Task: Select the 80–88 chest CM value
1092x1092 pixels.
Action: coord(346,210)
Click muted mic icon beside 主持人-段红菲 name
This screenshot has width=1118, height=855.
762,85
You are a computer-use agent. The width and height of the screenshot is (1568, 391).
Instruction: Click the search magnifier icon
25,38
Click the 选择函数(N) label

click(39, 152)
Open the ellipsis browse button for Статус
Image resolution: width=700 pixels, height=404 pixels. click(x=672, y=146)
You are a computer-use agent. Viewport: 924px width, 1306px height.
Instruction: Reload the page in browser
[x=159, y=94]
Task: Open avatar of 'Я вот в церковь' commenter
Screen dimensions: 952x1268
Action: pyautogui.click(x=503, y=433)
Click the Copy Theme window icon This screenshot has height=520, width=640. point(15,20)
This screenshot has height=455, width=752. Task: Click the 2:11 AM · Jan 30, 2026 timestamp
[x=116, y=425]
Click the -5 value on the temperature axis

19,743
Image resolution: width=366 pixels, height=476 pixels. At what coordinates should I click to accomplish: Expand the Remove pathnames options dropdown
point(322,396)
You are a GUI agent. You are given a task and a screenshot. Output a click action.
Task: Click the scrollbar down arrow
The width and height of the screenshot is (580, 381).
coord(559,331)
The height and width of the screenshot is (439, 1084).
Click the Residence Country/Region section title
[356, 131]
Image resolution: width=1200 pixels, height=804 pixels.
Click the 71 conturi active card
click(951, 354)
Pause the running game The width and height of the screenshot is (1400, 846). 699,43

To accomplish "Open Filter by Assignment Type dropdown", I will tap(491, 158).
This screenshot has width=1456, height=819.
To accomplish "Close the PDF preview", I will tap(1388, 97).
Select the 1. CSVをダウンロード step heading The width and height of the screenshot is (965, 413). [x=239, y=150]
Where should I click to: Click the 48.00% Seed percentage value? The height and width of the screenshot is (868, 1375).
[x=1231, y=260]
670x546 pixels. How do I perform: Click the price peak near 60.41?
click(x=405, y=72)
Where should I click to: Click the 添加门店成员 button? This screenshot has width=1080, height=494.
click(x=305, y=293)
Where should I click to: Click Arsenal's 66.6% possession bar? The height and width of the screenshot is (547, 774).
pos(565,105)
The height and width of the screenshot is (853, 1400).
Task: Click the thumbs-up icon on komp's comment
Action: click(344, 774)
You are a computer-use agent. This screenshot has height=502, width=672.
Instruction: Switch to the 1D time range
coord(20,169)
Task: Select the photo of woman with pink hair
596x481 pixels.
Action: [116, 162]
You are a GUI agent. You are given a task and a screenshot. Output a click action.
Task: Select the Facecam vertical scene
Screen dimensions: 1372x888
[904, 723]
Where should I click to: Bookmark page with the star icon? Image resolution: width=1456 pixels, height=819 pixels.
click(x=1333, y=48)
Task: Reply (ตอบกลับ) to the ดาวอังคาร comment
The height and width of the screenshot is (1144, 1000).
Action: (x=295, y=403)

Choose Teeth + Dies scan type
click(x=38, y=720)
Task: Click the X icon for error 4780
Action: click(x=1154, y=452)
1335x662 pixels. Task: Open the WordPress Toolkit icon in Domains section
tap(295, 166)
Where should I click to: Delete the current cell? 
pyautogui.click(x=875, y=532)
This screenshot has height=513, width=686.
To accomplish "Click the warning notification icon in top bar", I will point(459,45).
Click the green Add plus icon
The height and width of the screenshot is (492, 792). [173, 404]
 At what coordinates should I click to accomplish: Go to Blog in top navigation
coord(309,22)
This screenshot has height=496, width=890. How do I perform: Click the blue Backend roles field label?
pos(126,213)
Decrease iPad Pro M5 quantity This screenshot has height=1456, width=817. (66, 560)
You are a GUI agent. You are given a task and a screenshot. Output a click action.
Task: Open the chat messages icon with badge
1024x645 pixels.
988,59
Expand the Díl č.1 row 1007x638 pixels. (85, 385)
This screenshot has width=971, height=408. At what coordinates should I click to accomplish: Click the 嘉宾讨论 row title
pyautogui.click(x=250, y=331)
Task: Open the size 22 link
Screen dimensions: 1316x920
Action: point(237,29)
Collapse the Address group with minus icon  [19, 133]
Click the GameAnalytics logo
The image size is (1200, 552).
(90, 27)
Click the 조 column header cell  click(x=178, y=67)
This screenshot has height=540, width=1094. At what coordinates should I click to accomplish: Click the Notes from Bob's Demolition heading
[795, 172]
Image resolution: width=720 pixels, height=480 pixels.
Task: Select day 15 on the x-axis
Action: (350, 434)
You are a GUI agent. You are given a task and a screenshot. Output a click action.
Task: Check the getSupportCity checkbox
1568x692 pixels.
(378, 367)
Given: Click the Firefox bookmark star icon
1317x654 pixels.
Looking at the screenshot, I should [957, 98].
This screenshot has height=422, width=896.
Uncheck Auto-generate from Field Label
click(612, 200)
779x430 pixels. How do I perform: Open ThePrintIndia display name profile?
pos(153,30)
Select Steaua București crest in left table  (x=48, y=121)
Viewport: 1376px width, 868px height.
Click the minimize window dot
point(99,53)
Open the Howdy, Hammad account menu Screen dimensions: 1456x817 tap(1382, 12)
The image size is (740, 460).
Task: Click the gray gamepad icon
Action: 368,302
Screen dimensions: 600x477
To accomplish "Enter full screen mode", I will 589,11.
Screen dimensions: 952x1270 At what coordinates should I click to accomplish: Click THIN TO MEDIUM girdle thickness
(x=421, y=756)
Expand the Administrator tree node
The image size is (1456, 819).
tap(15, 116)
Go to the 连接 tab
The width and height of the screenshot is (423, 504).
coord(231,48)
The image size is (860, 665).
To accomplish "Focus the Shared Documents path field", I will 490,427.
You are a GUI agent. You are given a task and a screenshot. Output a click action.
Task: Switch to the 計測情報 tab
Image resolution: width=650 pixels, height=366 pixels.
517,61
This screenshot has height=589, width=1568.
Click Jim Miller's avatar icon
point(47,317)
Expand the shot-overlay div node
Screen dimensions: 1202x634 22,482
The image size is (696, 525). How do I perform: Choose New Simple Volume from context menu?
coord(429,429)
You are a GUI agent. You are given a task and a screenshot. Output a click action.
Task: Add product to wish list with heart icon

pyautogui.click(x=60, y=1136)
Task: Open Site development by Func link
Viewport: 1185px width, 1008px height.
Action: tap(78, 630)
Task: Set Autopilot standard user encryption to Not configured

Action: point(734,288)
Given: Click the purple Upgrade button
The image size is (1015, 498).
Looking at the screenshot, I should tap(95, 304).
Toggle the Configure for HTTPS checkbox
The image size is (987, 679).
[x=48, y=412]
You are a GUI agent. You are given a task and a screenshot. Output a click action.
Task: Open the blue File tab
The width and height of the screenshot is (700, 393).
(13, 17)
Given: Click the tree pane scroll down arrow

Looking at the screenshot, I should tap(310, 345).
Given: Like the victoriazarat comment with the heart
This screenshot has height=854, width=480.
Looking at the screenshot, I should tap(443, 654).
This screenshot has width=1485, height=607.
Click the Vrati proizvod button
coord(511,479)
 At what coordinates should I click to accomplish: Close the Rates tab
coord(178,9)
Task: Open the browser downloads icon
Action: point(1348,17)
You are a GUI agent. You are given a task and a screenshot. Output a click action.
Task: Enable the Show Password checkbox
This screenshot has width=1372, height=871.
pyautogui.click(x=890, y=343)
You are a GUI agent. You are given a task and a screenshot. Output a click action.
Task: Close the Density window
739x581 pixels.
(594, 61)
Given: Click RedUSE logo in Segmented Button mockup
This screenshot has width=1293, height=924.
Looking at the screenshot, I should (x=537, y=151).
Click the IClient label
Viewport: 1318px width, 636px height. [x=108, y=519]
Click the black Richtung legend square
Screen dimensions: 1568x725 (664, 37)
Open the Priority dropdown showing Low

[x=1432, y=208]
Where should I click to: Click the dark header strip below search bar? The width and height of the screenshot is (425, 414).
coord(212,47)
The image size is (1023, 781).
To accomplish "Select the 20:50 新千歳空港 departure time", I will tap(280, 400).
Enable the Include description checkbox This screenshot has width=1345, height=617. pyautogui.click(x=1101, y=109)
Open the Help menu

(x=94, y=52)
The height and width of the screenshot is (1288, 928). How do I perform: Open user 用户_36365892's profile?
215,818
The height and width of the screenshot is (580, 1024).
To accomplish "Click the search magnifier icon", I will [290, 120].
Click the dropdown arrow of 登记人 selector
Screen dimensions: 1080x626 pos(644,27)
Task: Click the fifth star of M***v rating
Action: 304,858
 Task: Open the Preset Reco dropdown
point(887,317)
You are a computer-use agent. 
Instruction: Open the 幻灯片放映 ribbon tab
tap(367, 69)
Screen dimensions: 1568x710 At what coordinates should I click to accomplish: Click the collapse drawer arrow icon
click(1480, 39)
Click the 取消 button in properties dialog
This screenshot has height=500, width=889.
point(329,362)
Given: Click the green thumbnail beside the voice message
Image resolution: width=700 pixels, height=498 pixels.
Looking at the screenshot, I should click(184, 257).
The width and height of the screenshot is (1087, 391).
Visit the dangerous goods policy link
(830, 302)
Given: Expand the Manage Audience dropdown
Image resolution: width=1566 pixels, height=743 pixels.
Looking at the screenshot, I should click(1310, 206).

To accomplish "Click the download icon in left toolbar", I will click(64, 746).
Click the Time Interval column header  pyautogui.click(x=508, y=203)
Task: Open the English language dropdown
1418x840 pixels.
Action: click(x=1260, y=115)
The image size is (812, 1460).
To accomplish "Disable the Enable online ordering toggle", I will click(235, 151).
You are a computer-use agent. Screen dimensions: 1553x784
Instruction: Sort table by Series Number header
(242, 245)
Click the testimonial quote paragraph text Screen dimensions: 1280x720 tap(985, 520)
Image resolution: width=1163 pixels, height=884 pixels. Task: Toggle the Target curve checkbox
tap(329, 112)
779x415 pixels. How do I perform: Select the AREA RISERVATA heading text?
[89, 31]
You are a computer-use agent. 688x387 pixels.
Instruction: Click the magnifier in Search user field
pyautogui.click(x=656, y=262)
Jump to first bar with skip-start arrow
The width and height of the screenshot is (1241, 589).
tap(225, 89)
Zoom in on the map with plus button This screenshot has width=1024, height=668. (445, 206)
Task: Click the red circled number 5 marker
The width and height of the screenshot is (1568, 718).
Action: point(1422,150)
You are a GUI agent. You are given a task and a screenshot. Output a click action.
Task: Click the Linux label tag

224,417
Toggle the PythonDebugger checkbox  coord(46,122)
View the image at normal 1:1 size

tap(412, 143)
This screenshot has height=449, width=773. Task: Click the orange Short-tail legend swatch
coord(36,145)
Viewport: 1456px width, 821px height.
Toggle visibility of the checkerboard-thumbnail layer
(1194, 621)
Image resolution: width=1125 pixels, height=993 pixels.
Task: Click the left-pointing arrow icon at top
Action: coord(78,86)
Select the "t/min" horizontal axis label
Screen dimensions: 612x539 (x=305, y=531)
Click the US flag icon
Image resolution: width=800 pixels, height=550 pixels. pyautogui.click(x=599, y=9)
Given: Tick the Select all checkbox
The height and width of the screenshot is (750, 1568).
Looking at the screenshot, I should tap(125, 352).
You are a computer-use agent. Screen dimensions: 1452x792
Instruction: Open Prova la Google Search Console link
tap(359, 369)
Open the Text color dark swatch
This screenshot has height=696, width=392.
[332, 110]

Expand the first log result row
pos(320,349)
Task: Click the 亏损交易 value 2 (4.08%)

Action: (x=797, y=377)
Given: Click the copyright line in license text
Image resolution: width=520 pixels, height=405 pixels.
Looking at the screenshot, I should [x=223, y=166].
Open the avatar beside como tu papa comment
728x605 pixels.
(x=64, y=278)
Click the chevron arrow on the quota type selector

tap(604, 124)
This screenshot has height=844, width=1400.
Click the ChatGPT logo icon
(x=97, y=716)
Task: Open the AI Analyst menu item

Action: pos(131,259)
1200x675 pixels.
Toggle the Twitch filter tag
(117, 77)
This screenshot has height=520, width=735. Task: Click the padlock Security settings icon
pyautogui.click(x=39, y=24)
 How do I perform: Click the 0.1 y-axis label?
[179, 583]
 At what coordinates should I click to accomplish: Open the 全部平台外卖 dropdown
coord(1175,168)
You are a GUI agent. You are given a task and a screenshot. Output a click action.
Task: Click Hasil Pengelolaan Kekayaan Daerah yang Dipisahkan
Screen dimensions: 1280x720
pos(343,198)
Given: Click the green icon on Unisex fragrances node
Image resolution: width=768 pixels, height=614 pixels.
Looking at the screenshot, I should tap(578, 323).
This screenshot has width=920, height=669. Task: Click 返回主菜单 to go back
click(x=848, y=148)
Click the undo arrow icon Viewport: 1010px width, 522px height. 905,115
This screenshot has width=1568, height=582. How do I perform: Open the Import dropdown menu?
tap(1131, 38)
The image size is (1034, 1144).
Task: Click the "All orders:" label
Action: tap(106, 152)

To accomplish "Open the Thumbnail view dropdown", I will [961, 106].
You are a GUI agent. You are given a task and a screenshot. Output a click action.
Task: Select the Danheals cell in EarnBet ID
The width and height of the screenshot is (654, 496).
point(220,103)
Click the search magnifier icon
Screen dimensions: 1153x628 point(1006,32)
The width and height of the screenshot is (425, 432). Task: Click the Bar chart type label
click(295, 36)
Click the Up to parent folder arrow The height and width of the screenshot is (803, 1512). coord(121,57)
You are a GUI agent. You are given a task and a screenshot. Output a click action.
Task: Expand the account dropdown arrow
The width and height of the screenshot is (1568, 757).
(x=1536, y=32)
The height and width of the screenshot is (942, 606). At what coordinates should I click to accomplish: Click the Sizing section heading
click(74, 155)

■ ■ ■ ■ ■

**Your instructions:** Copy the rows above word for word, starting at the line that contains "This screenshot has height=520, width=735." and ending at the line that contains "will [961, 106].".

**Written solution:**
This screenshot has height=520, width=735. Task: Click the padlock Security settings icon
pyautogui.click(x=39, y=24)
 How do I perform: Click the 0.1 y-axis label?
[179, 583]
 At what coordinates should I click to accomplish: Open the 全部平台外卖 dropdown
coord(1175,168)
You are a GUI agent. You are given a task and a screenshot. Output a click action.
Task: Click Hasil Pengelolaan Kekayaan Daerah yang Dipisahkan
Screen dimensions: 1280x720
pos(343,198)
Given: Click the green icon on Unisex fragrances node
Image resolution: width=768 pixels, height=614 pixels.
Looking at the screenshot, I should tap(578, 323).
This screenshot has width=920, height=669. Task: Click 返回主菜单 to go back
click(x=848, y=148)
Click the undo arrow icon Viewport: 1010px width, 522px height. 905,115
This screenshot has width=1568, height=582. How do I perform: Open the Import dropdown menu?
tap(1131, 38)
The image size is (1034, 1144).
Task: Click the "All orders:" label
Action: tap(106, 152)

To accomplish "Open the Thumbnail view dropdown", I will [961, 106].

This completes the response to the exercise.